Per una Juventus che cerca più imprevedibilità negli ultimi trenta metri, Kolo Muani rappresenterebbe un innesto potenzialmente prezioso.
Il punto, però, resta il prezzo. Il PSG non vuole liberarlo a condizioni leggere. Dopo aver investito molto su di lui negli anni scorsi, il club parigino punta a rientrare almeno in parte della spesa o comunque a costruire un’operazione che garantisca un ritorno economico chiaro. La Juventus, invece, preferirebbe una formula più flessibile, magari un prestito oneroso con obbligo di riscatto legato a determinate condizioni, oppure un accordo che permetta di distribuire il peso dell’operazione su più esercizi. La distanza tra domanda e offerta è il vero ostacolo.
Nelle ultime ore il tema è diventato ancora più delicato. Alcune ricostruzioni parlano di una trattativa rallentata, se non addirittura in stand-by, proprio perché i costi complessivi restano troppo alti per i parametri bianconeri. Non si parla soltanto del cartellino, ma anche dell’ingaggio del giocatore e della struttura complessiva dell’affare. La Juventus può apprezzare molto Kolo Muani, ma non può permettersi di inseguirlo a qualsiasi prezzo. La nuova linea del club sembra chiara: sì agli investimenti mirati, no alle operazioni fuori equilibrio.
Contropartite: Juve al bivio
Un altro elemento da monitorare riguarda le possibili contropartite. Il PSG avrebbe mostrato interesse per alcuni profili della rosa juventina, e tra i nomi circolati c’è anche quello di Khéphren Thuram.

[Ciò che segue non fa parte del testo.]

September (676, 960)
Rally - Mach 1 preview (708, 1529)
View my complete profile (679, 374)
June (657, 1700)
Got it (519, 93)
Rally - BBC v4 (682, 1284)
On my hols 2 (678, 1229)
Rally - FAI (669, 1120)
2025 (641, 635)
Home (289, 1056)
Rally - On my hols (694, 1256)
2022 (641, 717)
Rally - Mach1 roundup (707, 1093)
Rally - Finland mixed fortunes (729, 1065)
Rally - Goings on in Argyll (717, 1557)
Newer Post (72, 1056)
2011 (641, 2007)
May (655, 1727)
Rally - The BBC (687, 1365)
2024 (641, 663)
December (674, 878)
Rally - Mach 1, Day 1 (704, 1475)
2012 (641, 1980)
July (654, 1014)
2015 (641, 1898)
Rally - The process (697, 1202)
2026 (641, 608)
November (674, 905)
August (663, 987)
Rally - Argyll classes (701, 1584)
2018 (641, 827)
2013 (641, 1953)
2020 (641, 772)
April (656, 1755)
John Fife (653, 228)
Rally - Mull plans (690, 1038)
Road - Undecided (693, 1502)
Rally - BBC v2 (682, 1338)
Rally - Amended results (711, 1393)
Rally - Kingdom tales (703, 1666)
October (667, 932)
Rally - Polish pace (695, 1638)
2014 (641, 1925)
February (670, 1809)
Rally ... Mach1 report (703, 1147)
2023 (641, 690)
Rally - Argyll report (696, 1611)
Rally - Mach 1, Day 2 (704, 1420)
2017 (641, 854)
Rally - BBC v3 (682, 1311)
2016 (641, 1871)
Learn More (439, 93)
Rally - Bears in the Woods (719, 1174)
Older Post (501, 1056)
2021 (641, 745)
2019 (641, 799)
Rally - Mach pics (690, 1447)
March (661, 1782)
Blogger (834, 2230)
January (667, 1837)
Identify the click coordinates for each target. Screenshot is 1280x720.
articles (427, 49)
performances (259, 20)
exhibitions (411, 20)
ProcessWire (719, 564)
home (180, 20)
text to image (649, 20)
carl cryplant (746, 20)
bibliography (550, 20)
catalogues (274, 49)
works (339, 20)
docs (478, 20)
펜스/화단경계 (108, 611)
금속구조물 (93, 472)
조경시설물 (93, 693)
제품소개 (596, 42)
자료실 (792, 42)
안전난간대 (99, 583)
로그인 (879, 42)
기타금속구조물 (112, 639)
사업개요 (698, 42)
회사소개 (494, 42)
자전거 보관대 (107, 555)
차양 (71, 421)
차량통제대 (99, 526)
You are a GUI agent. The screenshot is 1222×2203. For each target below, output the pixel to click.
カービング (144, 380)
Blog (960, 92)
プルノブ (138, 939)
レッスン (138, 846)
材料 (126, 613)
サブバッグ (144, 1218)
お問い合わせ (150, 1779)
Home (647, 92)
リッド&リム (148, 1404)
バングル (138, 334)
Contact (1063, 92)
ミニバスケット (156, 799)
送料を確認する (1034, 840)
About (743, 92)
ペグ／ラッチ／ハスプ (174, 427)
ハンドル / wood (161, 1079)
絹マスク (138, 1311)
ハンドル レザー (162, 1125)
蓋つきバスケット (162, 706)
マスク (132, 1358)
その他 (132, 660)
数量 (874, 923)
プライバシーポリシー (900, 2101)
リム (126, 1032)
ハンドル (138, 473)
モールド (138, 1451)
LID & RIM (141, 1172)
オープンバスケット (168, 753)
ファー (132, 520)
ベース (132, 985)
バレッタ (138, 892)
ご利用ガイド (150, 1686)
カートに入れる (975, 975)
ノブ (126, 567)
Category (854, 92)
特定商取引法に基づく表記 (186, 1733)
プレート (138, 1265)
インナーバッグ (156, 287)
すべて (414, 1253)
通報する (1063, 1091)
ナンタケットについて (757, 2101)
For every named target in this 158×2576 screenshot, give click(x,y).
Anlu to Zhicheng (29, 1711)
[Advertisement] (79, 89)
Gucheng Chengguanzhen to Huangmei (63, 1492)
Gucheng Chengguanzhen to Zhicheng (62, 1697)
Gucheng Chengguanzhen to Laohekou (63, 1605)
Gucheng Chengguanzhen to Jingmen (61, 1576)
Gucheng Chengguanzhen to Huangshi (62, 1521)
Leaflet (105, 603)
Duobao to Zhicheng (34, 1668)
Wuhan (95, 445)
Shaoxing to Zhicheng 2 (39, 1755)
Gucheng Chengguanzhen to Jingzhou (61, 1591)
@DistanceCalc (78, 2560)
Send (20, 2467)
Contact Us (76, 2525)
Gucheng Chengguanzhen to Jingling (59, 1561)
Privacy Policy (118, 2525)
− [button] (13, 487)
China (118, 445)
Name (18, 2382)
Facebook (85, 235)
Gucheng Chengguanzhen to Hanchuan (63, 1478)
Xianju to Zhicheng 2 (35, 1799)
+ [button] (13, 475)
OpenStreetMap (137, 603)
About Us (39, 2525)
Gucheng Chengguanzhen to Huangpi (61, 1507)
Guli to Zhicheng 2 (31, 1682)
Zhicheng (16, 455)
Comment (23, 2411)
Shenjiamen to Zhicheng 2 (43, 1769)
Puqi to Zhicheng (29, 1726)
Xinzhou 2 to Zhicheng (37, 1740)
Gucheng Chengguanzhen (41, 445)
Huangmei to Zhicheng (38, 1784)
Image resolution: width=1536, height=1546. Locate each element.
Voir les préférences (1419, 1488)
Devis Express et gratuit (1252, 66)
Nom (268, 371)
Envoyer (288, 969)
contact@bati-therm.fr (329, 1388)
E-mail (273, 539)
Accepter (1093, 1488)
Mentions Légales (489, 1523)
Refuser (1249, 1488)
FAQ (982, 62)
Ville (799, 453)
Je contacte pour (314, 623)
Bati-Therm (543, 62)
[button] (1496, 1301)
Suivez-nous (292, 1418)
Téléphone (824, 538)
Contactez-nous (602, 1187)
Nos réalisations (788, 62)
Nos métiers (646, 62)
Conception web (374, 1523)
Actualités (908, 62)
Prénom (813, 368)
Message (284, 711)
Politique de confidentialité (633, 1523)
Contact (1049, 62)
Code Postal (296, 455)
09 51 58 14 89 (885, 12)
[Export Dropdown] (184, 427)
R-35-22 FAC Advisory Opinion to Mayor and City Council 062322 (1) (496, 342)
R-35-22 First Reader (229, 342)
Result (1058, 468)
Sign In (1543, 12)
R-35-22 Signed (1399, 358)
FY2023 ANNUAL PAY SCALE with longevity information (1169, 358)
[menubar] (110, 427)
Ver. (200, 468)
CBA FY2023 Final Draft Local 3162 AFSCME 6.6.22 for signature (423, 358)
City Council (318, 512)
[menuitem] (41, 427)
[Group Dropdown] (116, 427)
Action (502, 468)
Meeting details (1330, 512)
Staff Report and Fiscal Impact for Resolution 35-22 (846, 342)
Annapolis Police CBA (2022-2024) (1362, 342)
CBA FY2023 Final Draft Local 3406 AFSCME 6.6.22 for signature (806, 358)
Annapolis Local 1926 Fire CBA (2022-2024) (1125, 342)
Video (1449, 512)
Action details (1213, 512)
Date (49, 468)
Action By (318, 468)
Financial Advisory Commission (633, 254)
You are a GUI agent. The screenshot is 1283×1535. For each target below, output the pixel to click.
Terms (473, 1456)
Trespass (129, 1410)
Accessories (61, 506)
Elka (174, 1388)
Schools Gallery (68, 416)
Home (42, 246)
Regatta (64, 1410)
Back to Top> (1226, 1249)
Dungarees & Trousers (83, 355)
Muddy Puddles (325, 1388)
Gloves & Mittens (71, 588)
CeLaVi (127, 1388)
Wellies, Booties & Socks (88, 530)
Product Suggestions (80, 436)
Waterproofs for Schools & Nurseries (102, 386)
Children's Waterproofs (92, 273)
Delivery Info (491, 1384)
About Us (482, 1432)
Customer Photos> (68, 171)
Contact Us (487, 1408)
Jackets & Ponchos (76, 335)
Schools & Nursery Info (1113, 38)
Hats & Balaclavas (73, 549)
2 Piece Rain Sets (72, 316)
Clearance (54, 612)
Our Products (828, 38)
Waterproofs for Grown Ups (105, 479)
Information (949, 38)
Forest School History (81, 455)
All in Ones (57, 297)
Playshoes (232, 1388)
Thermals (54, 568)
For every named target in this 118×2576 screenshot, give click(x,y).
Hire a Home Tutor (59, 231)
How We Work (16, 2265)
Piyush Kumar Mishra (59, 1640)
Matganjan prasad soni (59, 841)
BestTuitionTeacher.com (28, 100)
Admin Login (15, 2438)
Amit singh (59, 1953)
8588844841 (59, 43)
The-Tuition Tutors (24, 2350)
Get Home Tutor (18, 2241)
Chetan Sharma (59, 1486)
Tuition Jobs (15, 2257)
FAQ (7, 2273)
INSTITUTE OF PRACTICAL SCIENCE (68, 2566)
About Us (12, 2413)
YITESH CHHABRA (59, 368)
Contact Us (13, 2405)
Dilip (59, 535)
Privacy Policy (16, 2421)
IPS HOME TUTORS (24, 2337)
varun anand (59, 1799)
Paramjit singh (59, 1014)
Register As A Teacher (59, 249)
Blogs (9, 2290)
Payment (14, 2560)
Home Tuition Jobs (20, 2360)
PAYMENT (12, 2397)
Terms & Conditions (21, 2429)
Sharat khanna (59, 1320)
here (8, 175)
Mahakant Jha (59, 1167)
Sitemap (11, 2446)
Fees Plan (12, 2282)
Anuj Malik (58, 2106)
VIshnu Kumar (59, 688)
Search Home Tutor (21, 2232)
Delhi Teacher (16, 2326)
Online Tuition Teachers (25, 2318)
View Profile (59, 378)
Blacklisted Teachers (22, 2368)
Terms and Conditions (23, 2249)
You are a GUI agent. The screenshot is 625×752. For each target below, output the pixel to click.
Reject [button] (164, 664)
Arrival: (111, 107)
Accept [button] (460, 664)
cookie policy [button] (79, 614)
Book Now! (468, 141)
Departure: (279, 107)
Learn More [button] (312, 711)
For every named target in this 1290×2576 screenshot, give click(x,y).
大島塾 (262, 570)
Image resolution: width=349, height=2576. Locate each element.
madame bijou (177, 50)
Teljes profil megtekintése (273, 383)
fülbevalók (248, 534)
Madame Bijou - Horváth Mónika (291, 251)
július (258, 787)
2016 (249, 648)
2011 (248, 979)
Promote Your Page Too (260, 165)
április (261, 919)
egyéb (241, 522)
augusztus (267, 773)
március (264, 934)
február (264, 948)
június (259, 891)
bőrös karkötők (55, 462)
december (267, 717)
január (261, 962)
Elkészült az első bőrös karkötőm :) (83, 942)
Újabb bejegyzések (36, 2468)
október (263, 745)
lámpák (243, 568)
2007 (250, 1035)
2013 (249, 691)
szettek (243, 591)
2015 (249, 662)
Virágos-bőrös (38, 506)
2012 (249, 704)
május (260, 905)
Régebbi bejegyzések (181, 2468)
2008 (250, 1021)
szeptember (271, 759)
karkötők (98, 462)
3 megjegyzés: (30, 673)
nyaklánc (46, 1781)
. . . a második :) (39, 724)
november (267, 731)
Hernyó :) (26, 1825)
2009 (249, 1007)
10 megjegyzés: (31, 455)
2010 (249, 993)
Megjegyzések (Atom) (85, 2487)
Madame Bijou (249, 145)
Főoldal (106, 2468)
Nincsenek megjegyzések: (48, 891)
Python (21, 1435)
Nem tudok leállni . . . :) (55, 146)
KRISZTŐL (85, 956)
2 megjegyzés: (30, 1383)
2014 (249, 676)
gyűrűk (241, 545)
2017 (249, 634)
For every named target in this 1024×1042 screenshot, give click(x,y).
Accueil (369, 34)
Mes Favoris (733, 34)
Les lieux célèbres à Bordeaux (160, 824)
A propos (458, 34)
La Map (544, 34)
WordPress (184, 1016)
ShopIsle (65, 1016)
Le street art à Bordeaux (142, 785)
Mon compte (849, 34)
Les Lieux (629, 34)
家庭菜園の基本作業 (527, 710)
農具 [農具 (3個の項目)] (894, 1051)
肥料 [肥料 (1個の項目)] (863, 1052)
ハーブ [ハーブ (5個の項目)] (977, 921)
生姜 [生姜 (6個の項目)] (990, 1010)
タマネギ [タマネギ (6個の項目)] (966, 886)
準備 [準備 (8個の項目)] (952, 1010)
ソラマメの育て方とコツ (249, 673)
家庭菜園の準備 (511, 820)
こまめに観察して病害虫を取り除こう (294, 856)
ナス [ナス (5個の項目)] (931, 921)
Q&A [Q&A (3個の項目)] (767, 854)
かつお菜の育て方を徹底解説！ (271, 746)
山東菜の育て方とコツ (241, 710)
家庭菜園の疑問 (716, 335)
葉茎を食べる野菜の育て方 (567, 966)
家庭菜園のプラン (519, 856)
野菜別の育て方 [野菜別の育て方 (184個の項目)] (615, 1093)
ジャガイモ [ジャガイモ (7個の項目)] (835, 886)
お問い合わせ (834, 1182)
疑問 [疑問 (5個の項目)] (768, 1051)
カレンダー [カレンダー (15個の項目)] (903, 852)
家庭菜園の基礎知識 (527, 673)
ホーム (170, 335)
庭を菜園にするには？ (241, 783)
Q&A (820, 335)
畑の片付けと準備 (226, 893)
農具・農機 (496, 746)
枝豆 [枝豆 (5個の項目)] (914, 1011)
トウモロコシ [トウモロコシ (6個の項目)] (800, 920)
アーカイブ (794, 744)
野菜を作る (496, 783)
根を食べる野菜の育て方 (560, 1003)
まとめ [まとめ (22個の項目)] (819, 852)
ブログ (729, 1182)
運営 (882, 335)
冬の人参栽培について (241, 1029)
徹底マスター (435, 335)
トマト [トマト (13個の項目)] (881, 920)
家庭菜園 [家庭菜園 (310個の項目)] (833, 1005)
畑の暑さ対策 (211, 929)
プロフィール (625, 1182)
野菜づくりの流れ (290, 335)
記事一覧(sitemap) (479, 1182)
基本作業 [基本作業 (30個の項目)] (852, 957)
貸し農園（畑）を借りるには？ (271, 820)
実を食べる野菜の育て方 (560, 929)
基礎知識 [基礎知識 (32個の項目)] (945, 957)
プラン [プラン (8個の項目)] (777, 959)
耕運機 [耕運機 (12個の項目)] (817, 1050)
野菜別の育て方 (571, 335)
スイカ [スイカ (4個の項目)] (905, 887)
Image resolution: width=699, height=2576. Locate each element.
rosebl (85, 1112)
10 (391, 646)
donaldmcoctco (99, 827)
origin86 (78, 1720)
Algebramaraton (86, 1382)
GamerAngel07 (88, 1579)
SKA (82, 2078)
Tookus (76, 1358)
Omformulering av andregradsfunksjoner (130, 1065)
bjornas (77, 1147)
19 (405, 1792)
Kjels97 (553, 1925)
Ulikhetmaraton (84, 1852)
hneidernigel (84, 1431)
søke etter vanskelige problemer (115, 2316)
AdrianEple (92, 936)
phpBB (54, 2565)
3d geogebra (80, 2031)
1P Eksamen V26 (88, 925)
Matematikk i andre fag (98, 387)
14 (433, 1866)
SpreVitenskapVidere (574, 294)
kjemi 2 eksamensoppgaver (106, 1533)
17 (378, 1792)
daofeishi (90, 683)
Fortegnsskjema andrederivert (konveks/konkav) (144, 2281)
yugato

Questo scenario potrebbe teoricamente aprire a ragionamenti più ampi, ma resta da capire quanto la Juventus sia realmente disposta a inserire giocatori importanti in un’operazione di questo tipo. Thuram, per età, fisicità e margini di crescita, rappresenta un patrimonio tecnico ed economico. Sacrificarlo per arrivare a Kolo Muani sarebbe una scelta pesante, non una semplice soluzione di mercato.
La Juve, quindi, si trova davanti a un bivio. Da una parte c’è la possibilità di accelerare per un attaccante che piace molto e che garantirebbe un impatto potenzialmente rapido. Dall’altra c’è la necessità di non farsi trascinare in una trattativa troppo costosa, soprattutto in una fase in cui la società deve programmare con lucidità.
La sensazione è che il club bianconero voglia restare al tavolo, ma senza perdere il controllo dell’operazione. Kolo Muani è un obiettivo, non un affare da chiudere a ogni condizione.
Come cambierebbe la Juve
Sul piano sportivo, l’arrivo di Kolo Muani cambierebbe il volto dell’attacco juventino. La squadra avrebbe un giocatore capace di alzare il ritmo, allungare le difese e creare spazi per gli inserimenti dei centrocampisti e degli esterni. Il francese non è un attaccante statico: ama muoversi, ricevere in campo aperto e sfruttare la velocità. In una Juventus che vuole aumentare intensità e verticalità, il suo profilo può essere particolarmente funzionale. Non è un caso che il suo nome continui a rimanere in cima alla lista.